The Iraqi presidential election of 2022 was held on 13 October 2022 to elect by indirect suffrage the president of Iraq for a four-year term. The position is largely ceremonial, with Iraq being a parliamentary system. Outgoing President Barham Salih was eligible for re-election, but was beaten in the second round by Abdul Latif Rashid.

== Process ==
With only two presidential candidates, initially scheduled for February 7, 2022, the vote was postponed due to the boycott of parliamentary sessions by the majority of deputies. They protested against the decision of the Supreme Court to rule out the candidacy of Hoshyar Zebari, who is supported by the main winning parties of the elections of October 2021.
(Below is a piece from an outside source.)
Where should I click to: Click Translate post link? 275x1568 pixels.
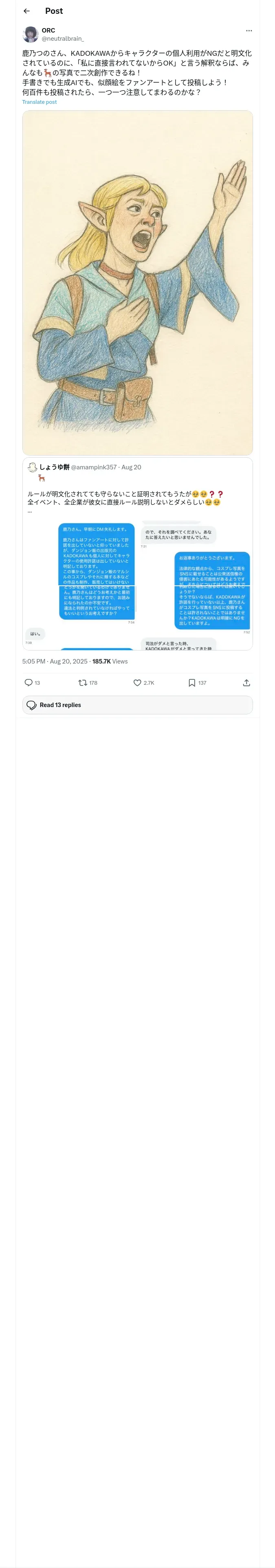coord(40,102)
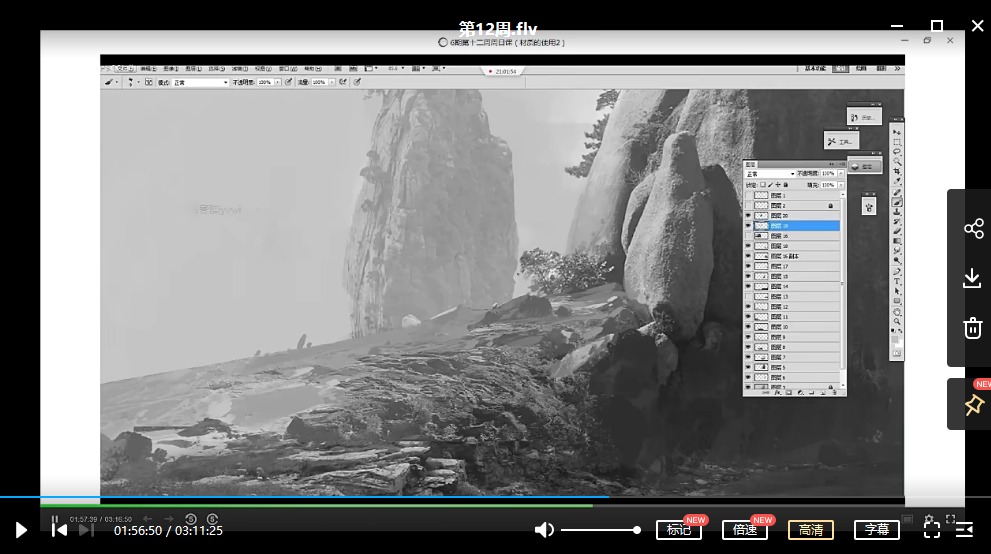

Rescheduled to 26 March 2022, it was postponed again due to the quorum also not being met. On 30 March, it was postponed for a third time due to the quorum not being met once again. Then scheduled to be held on 6 April 2022, it failed due to the quorum not being met. Finally, the election was held on 13 October with quorum met.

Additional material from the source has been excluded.